Gibran menegaskan, kehadiran negara harus dirasakan langsung oleh masyarakat, terutama saat menghadapi kondisi darurat akibat bencana alam.
“Dalam situasi seperti ini, negara tidak boleh absen. Pemerintah akan terus bekerja dan mendampingi masyarakat hingga kondisi benar-benar pulih dan aktivitas warga bisa kembali berjalan dengan aman,” katanya.
Dalam kunjungan tersebut, Gibran didampingi Gubernur Kalimantan Selatan H. Muhidin, yang turut meninjau ketinggian air, kondisi rumah warga, serta fasilitas umum terdampak banjir. Keduanya juga berdialog dengan masyarakat untuk menyerap kebutuhan mendesak di lapangan.

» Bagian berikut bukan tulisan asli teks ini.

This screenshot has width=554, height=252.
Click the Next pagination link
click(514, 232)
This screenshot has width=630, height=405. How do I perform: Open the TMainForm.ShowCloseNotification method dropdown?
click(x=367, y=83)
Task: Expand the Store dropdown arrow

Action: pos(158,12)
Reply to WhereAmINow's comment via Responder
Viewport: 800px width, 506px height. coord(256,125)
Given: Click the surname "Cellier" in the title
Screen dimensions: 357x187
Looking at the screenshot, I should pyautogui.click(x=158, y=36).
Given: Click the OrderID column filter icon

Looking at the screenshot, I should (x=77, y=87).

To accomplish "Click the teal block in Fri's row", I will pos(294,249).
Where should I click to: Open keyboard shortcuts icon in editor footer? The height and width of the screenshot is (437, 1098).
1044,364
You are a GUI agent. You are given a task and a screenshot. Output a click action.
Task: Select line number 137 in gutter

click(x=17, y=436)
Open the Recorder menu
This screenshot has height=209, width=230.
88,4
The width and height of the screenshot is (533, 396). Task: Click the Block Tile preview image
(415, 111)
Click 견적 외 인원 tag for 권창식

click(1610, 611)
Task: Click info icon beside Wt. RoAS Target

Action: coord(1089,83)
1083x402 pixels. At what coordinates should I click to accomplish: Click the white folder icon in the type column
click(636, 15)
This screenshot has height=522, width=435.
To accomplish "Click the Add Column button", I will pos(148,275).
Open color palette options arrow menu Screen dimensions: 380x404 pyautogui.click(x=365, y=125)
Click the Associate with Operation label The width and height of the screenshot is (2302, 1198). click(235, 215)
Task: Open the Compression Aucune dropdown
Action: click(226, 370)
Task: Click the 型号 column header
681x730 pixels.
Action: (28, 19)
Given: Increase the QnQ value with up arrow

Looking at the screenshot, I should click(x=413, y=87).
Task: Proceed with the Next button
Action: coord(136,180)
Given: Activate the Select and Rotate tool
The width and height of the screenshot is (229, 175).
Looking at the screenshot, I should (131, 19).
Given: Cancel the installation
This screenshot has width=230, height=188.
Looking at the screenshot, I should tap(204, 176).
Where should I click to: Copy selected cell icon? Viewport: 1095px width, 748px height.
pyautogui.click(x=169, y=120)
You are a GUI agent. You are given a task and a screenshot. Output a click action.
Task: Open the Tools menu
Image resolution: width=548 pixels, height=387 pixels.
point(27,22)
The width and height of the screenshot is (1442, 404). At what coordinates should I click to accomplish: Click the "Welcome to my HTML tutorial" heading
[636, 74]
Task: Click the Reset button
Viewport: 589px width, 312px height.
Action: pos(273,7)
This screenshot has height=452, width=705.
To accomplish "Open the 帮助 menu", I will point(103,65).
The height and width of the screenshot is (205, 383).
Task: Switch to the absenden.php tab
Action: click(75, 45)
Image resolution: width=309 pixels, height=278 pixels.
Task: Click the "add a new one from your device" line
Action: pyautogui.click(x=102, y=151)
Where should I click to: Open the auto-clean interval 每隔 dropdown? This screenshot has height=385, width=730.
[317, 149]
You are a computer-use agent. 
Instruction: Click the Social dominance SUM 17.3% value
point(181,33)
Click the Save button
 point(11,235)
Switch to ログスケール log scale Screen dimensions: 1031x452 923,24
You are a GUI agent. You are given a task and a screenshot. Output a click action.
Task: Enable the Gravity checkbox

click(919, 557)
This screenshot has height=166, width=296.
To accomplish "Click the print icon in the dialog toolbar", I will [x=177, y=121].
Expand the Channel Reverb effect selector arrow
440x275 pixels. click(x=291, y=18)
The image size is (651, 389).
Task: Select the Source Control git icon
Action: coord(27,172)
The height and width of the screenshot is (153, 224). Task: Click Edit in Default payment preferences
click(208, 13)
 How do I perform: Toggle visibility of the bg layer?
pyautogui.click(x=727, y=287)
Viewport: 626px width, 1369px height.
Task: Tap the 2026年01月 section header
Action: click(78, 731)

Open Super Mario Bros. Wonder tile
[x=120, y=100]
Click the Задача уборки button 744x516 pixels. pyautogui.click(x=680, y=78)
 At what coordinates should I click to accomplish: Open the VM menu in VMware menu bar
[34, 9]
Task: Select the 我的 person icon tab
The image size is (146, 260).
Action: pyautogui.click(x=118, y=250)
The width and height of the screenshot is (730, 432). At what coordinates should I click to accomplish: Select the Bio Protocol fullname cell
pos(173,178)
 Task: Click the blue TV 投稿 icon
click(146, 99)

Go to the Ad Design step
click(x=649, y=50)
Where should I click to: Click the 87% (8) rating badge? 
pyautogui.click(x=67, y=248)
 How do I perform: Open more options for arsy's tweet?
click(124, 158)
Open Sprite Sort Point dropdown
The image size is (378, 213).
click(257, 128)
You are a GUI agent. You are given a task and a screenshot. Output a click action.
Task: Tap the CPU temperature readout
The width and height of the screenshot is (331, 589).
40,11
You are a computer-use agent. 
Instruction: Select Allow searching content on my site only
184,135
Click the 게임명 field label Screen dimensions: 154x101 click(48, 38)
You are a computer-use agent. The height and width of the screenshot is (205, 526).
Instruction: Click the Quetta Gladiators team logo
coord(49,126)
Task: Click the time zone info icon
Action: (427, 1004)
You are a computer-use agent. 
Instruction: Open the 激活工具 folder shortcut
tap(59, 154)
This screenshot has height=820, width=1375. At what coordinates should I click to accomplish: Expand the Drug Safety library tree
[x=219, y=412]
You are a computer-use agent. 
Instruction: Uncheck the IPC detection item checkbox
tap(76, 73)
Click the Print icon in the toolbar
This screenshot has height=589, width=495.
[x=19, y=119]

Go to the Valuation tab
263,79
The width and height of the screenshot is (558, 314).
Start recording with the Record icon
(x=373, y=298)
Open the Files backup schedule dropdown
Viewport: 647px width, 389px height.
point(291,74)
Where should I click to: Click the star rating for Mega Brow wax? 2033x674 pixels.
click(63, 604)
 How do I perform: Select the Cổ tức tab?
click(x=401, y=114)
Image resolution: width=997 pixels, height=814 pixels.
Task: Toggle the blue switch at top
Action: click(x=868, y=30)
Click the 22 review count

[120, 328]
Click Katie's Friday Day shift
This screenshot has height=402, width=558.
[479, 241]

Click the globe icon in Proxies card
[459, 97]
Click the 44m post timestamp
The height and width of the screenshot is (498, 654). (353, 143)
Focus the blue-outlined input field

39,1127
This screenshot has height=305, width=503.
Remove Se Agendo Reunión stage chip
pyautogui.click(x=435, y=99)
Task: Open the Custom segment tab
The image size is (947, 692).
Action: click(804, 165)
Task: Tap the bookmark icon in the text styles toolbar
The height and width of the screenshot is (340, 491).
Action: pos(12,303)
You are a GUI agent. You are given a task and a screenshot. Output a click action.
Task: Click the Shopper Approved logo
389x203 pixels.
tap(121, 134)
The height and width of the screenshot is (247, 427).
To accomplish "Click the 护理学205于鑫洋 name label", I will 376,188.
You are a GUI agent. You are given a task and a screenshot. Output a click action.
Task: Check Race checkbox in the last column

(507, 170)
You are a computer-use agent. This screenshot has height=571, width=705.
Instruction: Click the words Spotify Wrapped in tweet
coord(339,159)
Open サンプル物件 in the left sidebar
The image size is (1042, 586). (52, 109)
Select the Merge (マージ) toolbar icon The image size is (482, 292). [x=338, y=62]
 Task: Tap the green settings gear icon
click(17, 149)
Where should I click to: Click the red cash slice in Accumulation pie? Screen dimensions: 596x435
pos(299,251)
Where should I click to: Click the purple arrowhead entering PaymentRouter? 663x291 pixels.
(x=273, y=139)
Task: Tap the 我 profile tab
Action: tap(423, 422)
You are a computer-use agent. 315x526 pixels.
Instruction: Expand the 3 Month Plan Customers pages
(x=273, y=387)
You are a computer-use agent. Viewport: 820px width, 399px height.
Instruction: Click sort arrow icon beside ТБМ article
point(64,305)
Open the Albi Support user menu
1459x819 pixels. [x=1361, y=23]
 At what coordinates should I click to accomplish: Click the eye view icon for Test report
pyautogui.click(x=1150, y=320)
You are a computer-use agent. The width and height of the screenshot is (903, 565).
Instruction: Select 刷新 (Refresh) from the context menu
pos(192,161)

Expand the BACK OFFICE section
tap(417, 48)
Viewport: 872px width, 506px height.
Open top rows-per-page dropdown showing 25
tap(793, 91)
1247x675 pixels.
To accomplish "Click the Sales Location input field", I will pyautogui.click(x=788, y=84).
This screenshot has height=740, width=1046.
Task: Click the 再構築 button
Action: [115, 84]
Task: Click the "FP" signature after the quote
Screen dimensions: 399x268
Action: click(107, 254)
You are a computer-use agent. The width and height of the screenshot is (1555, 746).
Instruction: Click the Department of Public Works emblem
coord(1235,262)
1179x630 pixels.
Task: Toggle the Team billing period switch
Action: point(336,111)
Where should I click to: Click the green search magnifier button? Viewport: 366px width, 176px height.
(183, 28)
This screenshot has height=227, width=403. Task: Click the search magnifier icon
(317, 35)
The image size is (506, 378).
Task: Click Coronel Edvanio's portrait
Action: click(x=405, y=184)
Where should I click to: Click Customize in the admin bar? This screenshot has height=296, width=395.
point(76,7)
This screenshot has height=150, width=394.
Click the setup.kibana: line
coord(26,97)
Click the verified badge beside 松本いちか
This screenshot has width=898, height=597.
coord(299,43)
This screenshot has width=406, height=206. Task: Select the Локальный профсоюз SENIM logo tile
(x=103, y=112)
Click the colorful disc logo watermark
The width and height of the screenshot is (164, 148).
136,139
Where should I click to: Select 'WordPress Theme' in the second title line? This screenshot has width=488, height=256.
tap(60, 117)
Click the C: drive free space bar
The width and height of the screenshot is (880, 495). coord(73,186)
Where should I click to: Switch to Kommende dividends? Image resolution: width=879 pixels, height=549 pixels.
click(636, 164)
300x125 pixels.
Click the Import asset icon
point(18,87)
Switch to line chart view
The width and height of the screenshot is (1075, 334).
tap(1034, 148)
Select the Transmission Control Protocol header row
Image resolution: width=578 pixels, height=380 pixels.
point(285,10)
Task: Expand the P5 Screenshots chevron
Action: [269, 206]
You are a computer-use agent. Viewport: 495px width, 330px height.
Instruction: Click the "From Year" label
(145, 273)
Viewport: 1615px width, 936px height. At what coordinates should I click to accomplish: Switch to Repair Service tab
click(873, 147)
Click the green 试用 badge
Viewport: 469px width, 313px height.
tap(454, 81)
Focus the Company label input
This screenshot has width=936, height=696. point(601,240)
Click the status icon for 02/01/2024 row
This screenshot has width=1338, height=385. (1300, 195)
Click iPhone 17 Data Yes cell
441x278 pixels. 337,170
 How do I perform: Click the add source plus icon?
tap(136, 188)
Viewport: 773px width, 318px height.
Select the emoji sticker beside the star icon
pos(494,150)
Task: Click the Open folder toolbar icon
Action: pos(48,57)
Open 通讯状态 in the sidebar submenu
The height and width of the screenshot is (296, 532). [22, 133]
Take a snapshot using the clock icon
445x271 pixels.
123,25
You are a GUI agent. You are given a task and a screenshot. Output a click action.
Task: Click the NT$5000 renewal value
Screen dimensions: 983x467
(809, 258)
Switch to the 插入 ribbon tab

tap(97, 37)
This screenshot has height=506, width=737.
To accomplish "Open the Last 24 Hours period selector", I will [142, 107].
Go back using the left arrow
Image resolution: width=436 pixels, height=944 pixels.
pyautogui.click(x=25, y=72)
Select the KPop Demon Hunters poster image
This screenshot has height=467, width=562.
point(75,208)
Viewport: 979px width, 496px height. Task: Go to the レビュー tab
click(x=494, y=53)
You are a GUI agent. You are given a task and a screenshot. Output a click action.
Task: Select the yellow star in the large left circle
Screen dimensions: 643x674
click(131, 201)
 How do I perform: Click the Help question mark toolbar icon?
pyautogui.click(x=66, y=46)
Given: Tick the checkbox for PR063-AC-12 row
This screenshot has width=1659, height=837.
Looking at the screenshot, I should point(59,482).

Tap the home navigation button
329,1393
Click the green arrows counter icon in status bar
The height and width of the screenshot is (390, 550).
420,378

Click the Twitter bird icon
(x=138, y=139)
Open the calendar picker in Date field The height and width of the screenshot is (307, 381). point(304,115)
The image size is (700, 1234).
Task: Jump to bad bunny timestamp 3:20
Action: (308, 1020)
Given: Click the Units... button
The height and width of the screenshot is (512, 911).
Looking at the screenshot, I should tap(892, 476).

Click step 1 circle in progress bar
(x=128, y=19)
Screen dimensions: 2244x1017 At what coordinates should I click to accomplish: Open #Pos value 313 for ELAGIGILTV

Muhidin menyampaikan bahwa fokus utama penanganan saat ini adalah pemenuhan kebutuhan dasar warga terdampak, mulai dari logistik, layanan kesehatan, hingga tempat pengungsian yang layak.
“Yang paling penting adalah memastikan warga mendapatkan bantuan yang dibutuhkan, terutama makanan, layanan kesehatan, dan tempat tinggal sementara yang aman,” ujar Muhidin.
Pemerintah Provinsi Kalimantan Selatan, kata Muhidin, terus berkoordinasi dengan pemerintah kabupaten/kota, Badan Penanggulangan Bencana Daerah (BPBD), serta instansi terkait untuk mempercepat penanganan dampak banjir.
“Kami bergerak bersama seluruh unsur agar penanganan banjir dilakukan secara cepat, terpadu, dan tepat sasaran,” tegasnya.
Kunjungan Wapres ke Balangan dan Banjar ini menjadi bagian dari upaya pemerintah pusat memastikan respons bencana berjalan di lapangan, sekaligus mempercepat proses pemulihan bagi masyarakat terdampak banjir di Kalimantan Selatan.